Aug 9, 2022 - Politics & Policy

Convicted, disgraced ex-politicians attack FBI over Mar-a-Lago search

Andrew Cuomo, Paul Manafort and Rod Blagojevich
From left: Former New York Gov. Andrew Cuomo, former Trump campaign manager Paul Manafort and former Illinois Gov. Rod Blagojevich. Photos: Lev Radin/Pacific Press/LightRocket; Andrew Harrer/Bloomberg; Scott Olson via Getty Images

Disgraced former elected officials and political operatives came out of the woodwork on Tuesday to condemn the FBI search of former President Trump's Mar-a-Lago estate.

Why it matters: Figures like Rod Blagojevich, the former Democratic governor of Illinois who later described himself as a "Trumpocrat," and former Trump campaign chairman Paul Manafort are intimately familiar with federal law enforcement tactics — and more likely than most to see FBI action against a public figure as politically motivated.

  • Both have described their own prosecutions as tainted by politics.

Driving the news: "Targeting political leaders by a weaponized and politicized DOJ is a criminal attack on our democracy. A tragic day for ALL Americans," tweeted Blagojevich, who did prison time after trying to sell Barack Obama's Senate seat.
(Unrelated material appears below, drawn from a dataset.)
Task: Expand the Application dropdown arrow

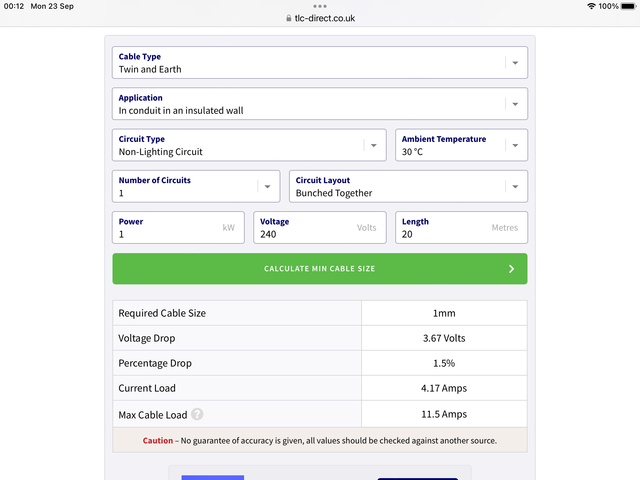Action: (x=515, y=104)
  • Manafort, who is fresh out of federal prison after being prosecuted in the Mueller investigation, also weighed in.
  • "This is justice in the Biden administration," he lamented. "I predicted this in my book coming out on Aug 16, 'Political Prisoner: Persecuted, Prosecuted, but Not Silenced.'"
  • Trump pardoned Manafort and commuted Blagojevich's sentence during his final weeks in office.

The FBI raid also drew some scorn from Andrew Cuomo, the former Democratic New York governor who stepped down last year amid sexual harassment allegations he continues to deny.
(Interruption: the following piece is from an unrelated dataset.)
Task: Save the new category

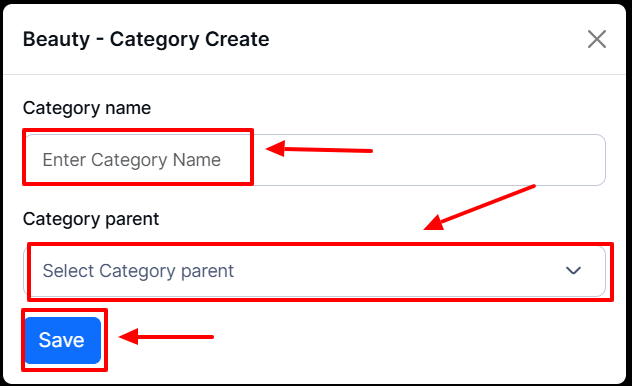Action: pos(62,340)
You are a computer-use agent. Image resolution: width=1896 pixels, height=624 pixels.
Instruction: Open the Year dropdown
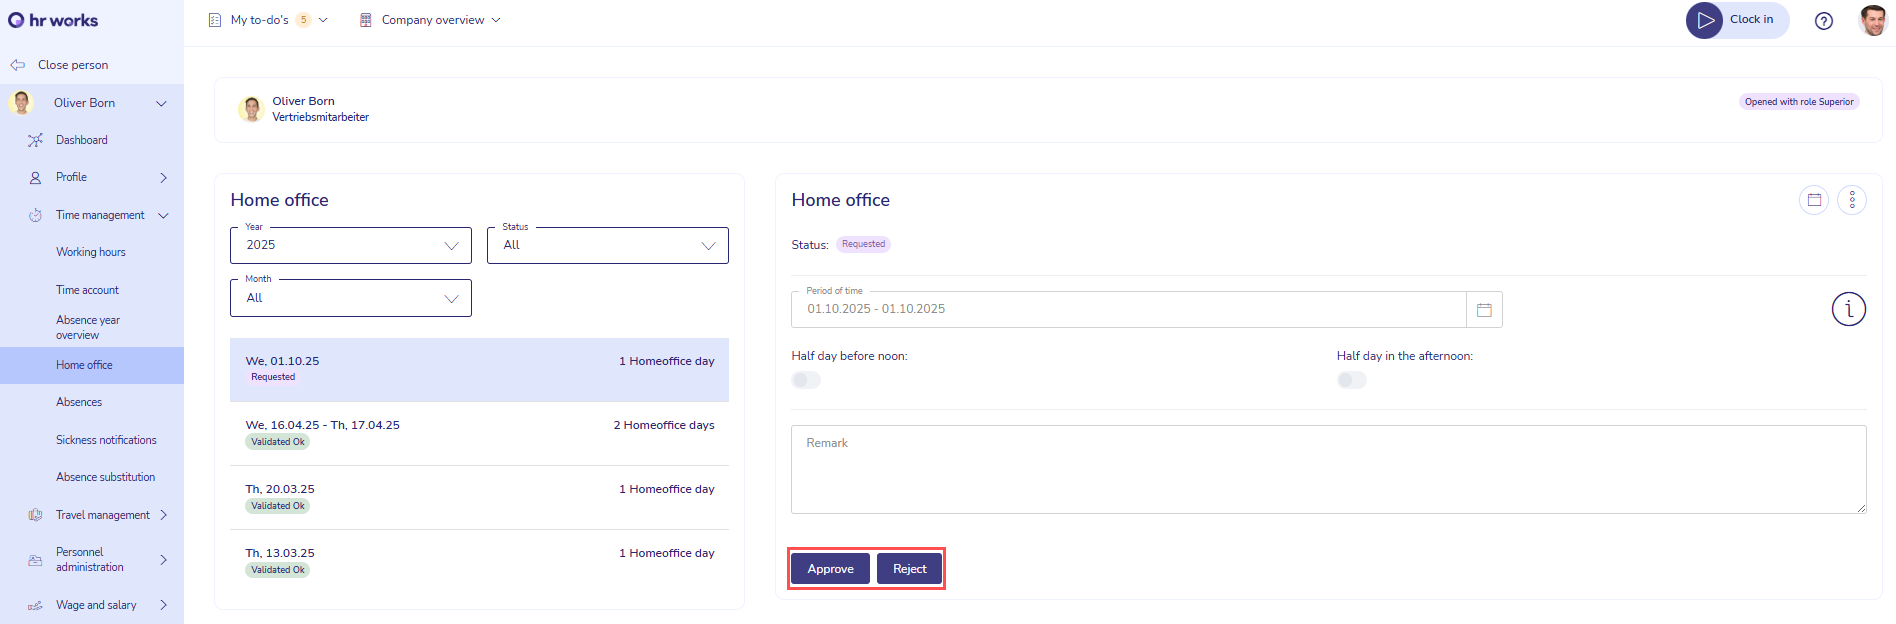(x=351, y=246)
  • "DOJ must immediately explain the reason for its raid & it must be more than a search for inconsequential archives," he tweeted.
  • Otherwise, "it will be viewed as a political tactic and undermine any future credible investigation & legitimacy of January 6 investigations."

Some more obscure disgraced ex-politicos also spoke up.

  • Don Blankenship, the former West Virginia coal executive who unsuccessfully ran for Senate in the state, devoted a whole email to the Trump raid on Tuesday.
  • "As a person who faced life in prison for charges DOJ knew I did not commit I sympathize with Trump," wrote Blankenship, who served a year in prison after an explosion at one of his company's coal mines killed 29 people.